What is a normal sperm count?

According to the World Health Organization (WHO) criteria, a normal sperm count is at least 15 million sperm per milliliter of semen, or a total of 39 million sperm per ejaculate. However, fertility is a continuum, and men with lower counts can still conceive, while men with normal counts may have other functional issues affecting fertility.

Hormones drive sperm production. Checking FSH, LH, and testosterone helps determine if the problem lies in the testicles (primary failure) or the brain (secondary failure). High FSH usually indicates testicular damage, while low FSH suggests the brain isn’t sending the right signals. This distinction guides treatment, such as hormone replacement versus surgical retrieval.

DNA fragmentation testing assesses the quality of sperm DNA. High levels of fragmentation mean the DNA strands are broken, which can prevent fertilization or cause the embryo to stop developing. This test explains “unexplained” infertility or recurrent miscarriages in couples where the basic sperm numbers look normal.

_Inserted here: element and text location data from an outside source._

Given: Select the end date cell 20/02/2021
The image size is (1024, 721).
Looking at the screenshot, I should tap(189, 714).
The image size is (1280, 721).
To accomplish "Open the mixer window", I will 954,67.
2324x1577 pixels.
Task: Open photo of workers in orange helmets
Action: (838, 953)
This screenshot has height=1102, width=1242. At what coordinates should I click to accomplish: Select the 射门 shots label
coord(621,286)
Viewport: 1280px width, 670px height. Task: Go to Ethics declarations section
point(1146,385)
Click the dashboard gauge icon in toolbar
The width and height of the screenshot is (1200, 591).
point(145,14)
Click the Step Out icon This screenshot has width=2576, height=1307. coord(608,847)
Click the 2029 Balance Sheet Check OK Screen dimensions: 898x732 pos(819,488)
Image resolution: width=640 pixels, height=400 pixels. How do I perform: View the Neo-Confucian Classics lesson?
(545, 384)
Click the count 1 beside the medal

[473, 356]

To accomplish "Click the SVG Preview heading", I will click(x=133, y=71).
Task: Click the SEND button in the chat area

Testicular biopsy is a minor surgical procedure usually performed under local anesthesia or light sedation. Patients may feel pressure or a pinch during the injection of anesthesia, but the procedure itself should not be painful. Afterward, there may be some soreness and swelling for a few days, which is managed with ice packs and over-the-counter pain relievers.

Color Doppler ultrasound is highly accurate and is the gold standard for diagnosing varicocele. It can detect blood flow direction and measure vein diameter. It can identify small “subclinical” varicoceles that cannot be felt during a physical exam but may still be contributing to infertility through thermal or oxidative stress mechanisms.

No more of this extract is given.